* Data for the task *
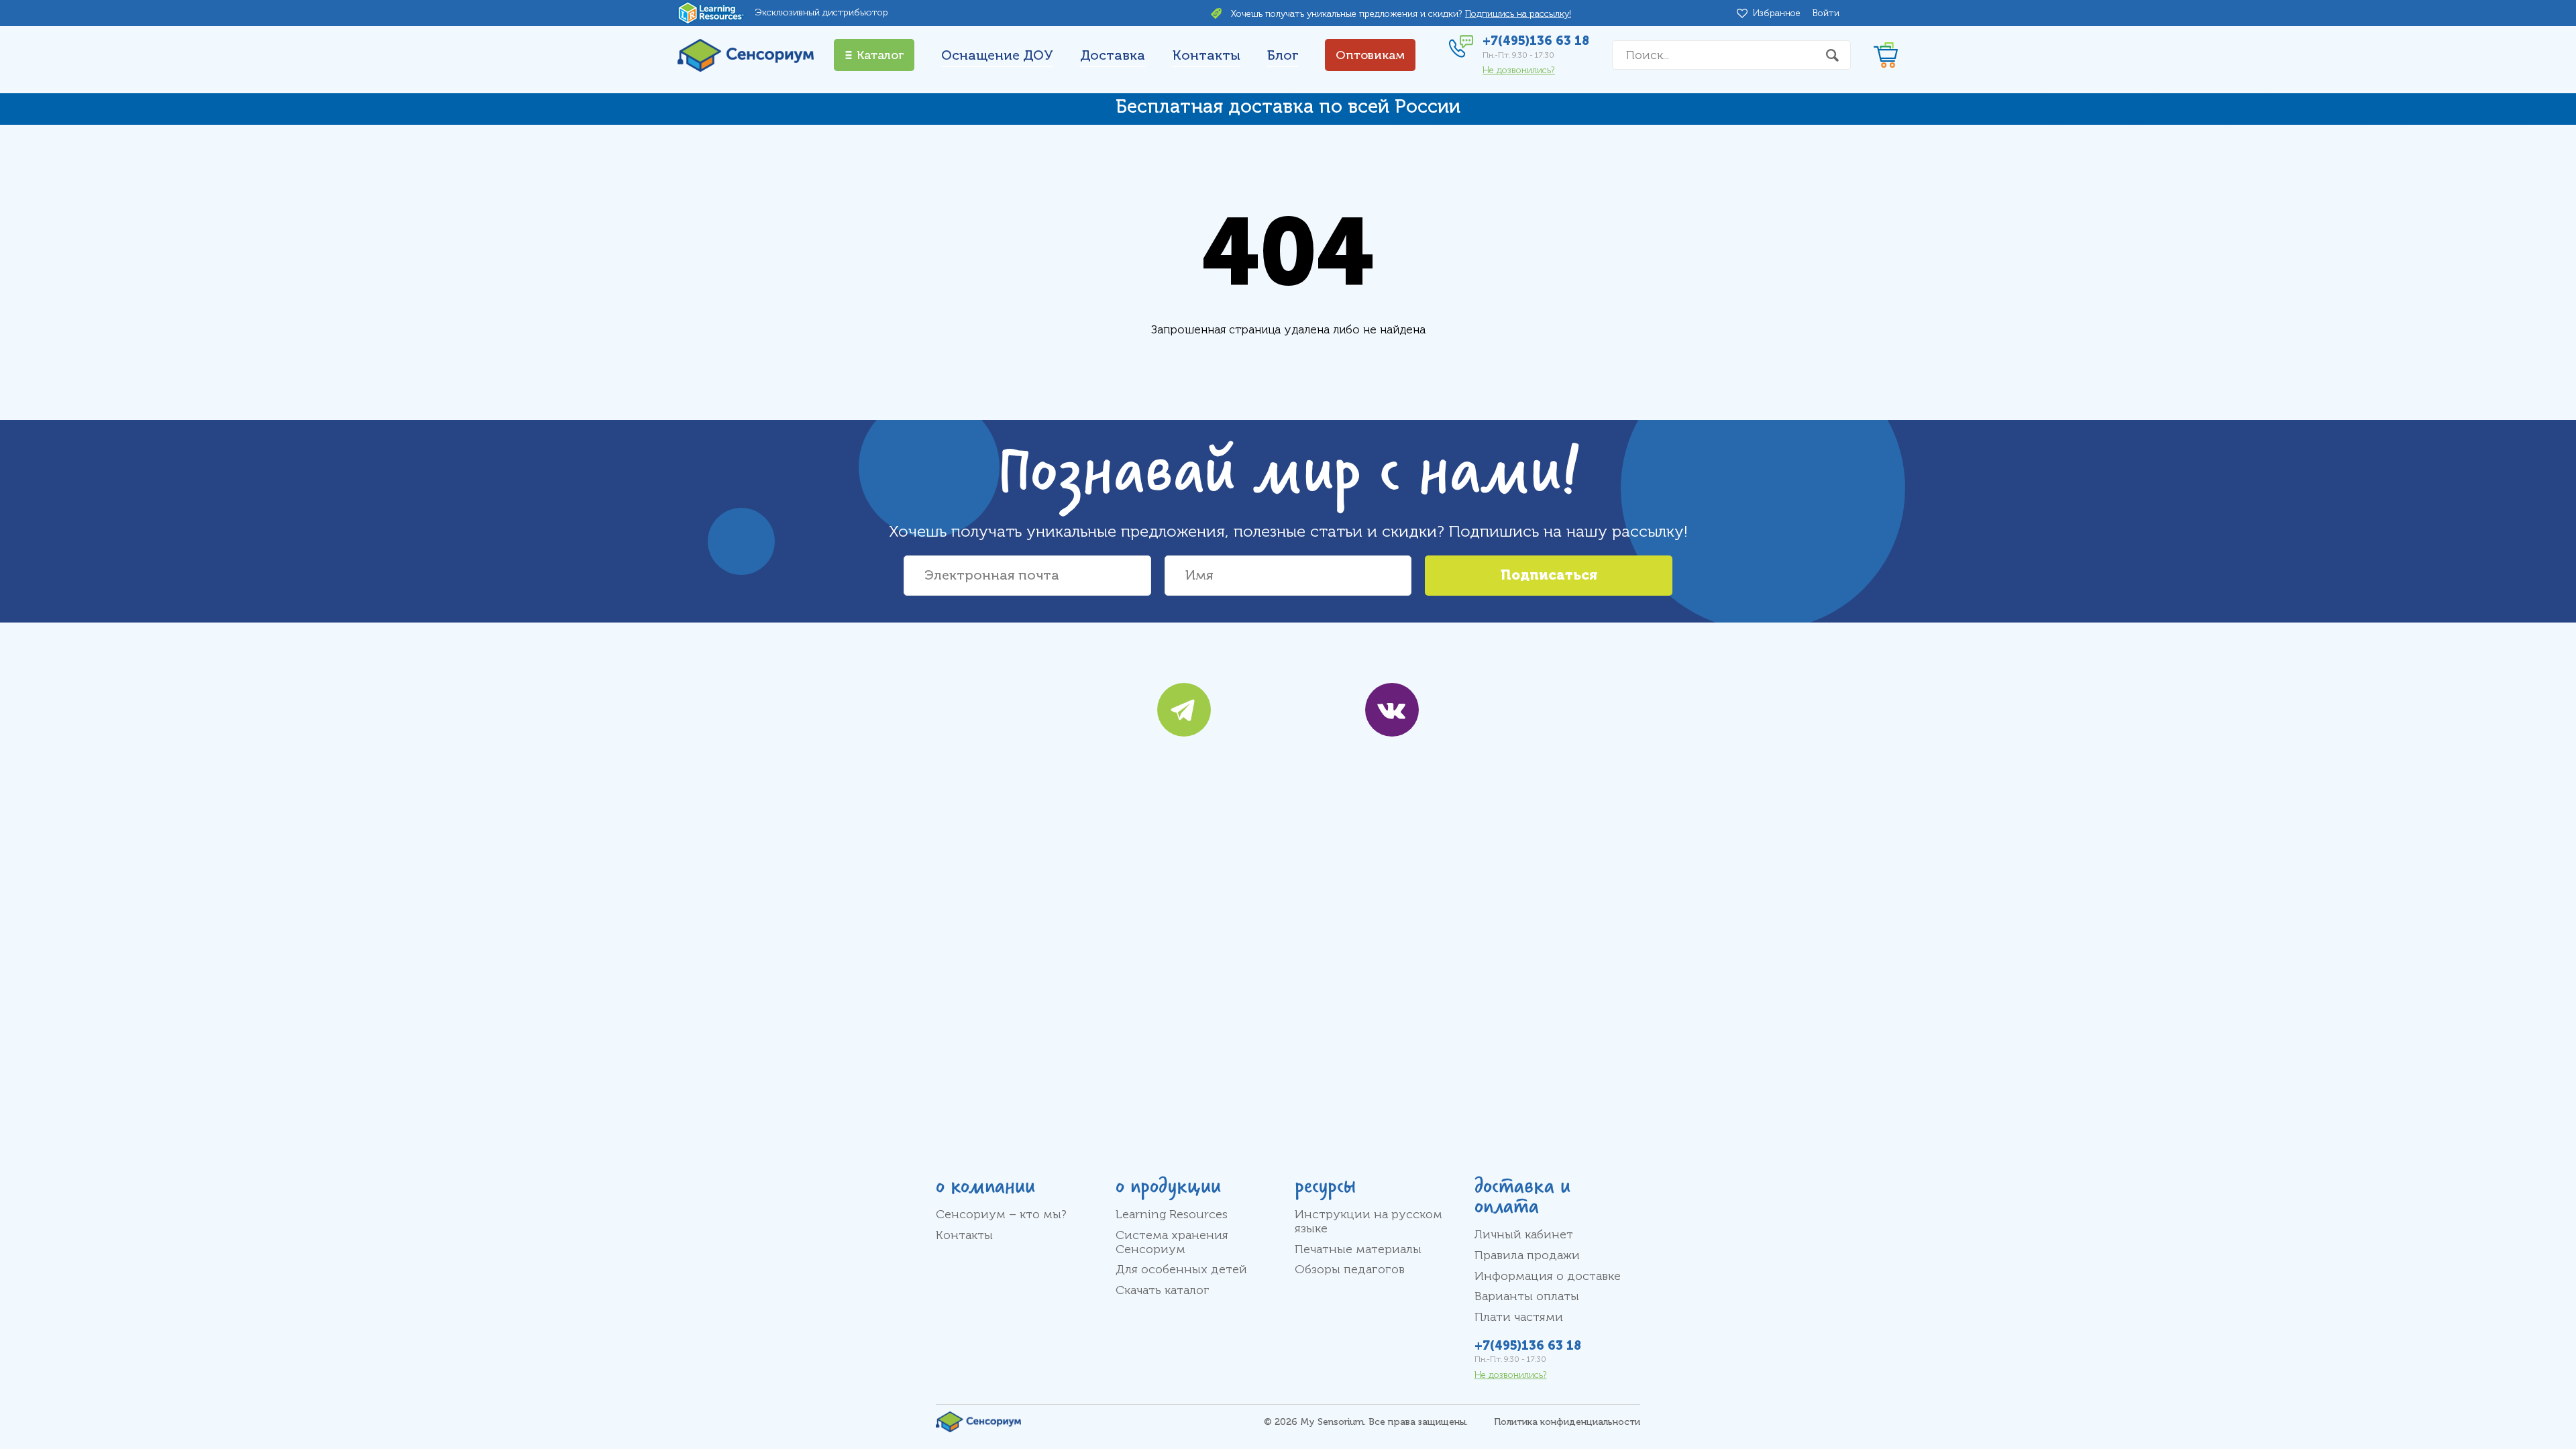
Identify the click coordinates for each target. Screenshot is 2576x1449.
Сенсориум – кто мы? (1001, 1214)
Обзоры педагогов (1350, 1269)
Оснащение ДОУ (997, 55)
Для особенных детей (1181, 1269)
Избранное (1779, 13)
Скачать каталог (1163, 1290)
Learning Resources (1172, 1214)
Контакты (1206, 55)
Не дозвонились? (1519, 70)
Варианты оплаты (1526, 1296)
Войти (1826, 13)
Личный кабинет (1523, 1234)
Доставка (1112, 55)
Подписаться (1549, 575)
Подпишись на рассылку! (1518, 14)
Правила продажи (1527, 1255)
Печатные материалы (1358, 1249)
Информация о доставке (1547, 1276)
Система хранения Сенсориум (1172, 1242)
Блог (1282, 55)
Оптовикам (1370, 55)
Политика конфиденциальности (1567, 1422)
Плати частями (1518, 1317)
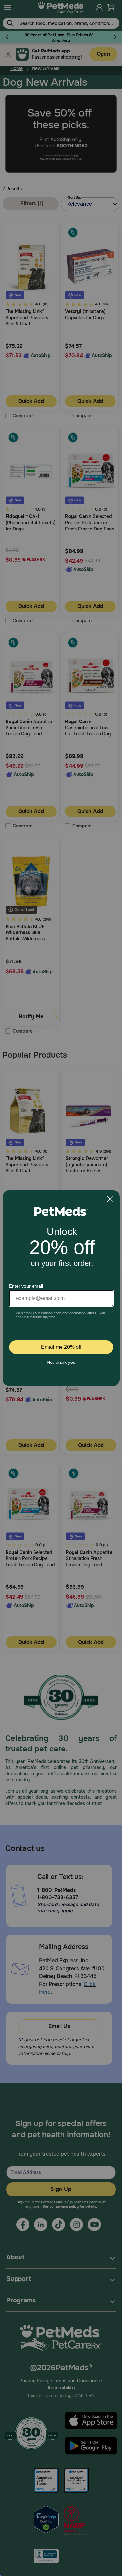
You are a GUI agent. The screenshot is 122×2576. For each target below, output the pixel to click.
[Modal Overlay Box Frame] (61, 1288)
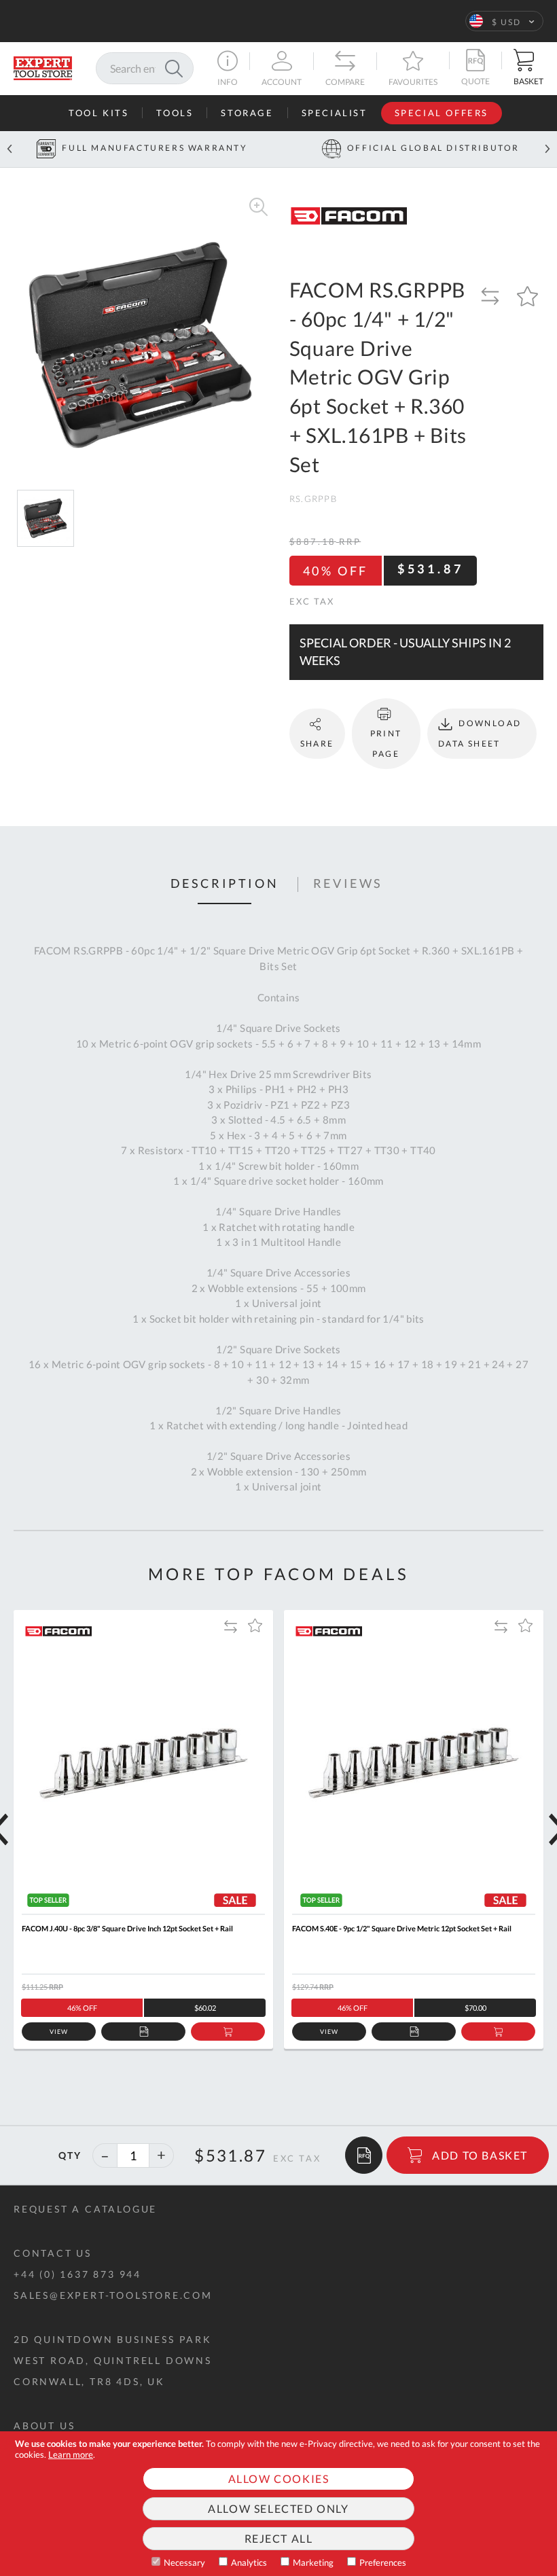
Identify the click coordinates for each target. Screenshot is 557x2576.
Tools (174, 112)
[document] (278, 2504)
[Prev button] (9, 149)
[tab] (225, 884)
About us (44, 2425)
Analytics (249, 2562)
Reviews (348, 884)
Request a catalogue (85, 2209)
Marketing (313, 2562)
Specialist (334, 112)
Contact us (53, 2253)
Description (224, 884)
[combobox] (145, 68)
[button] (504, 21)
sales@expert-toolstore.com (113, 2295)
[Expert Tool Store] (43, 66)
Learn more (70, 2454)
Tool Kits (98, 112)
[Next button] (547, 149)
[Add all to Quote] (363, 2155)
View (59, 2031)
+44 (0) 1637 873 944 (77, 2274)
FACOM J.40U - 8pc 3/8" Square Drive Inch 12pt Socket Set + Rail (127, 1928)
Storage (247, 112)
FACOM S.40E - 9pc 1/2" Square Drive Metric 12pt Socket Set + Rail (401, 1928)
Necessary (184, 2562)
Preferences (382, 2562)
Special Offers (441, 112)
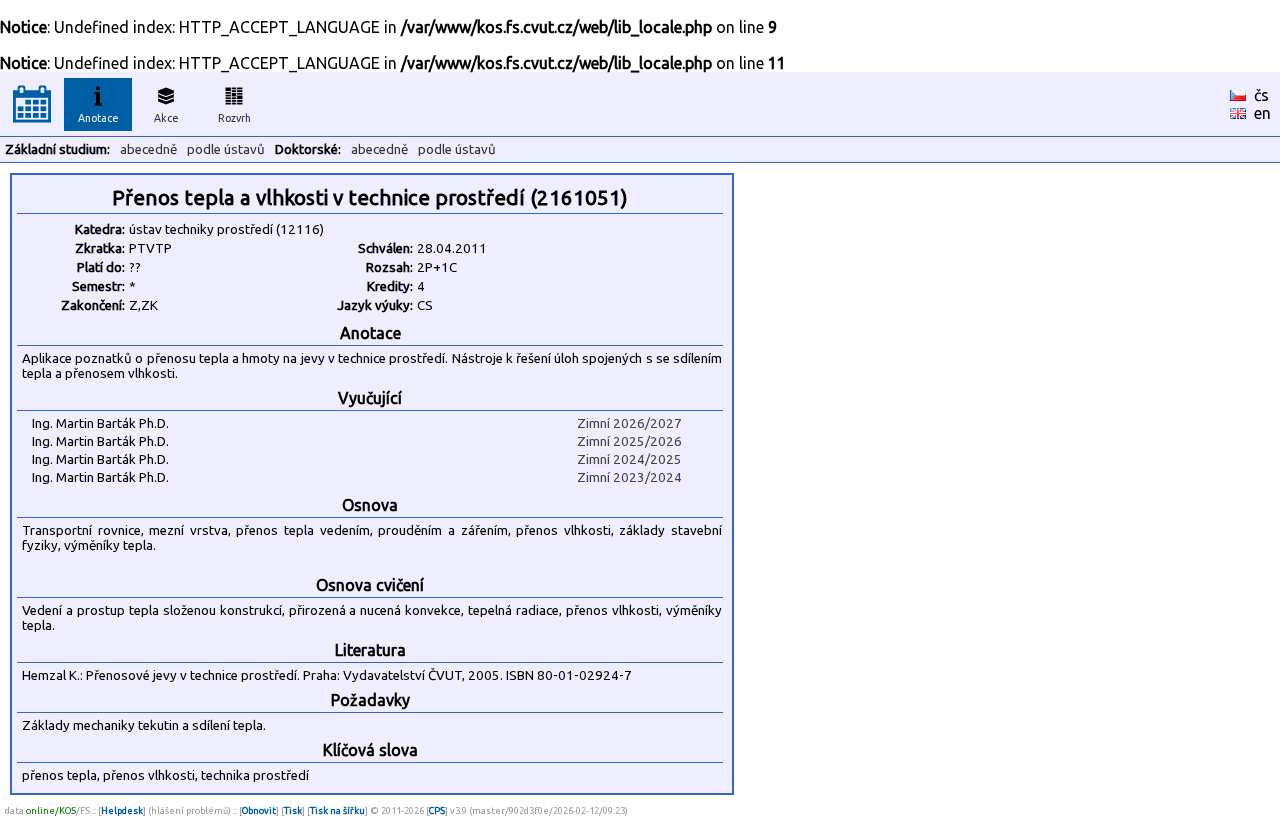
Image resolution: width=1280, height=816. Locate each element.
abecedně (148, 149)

* Action item *
Transcribe the entries from their first line to the line that holds "Контакты (1206, 55)", both included, and skip every picture.

* Answer to this exercise *
Identify the click coordinates for each target. Screenshot is 2576x1449.
Сенсориум – кто мы? (1001, 1214)
Обзоры педагогов (1350, 1269)
Оснащение ДОУ (997, 55)
Для особенных детей (1181, 1269)
Избранное (1779, 13)
Скачать каталог (1163, 1290)
Learning Resources (1172, 1214)
Контакты (1206, 55)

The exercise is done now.